***** Data listing

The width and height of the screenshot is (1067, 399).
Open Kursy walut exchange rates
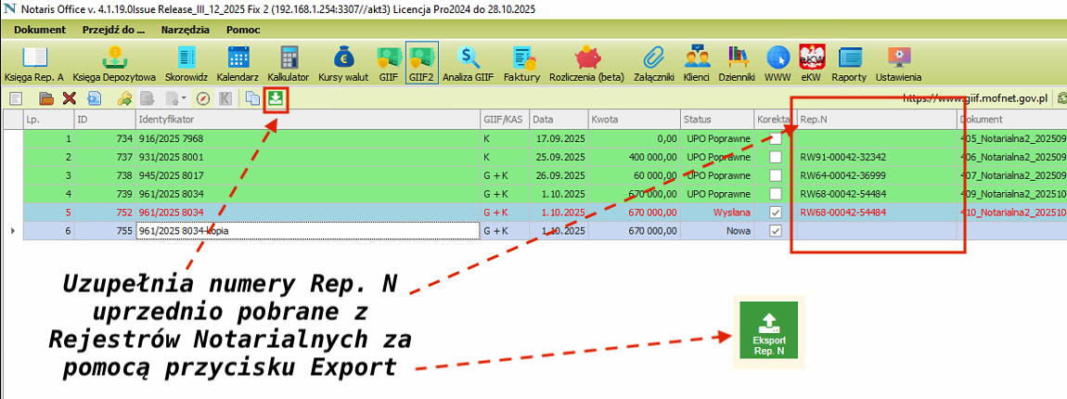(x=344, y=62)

**********
***** Data listing

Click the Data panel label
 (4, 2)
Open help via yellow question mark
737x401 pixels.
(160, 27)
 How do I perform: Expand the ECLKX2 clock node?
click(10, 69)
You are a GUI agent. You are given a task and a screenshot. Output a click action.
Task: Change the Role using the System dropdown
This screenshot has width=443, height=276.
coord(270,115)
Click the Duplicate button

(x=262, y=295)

**********

Rewrite the part that opens with the line containing "The width and" and closes with the line containing "(x=344, y=62)", putting "currency rates" in place of "exchange rates" and leaving everything else unchanged. Give only those lines, and leave the pictures out of your answer.

The width and height of the screenshot is (1067, 399).
Open Kursy walut currency rates
(x=344, y=62)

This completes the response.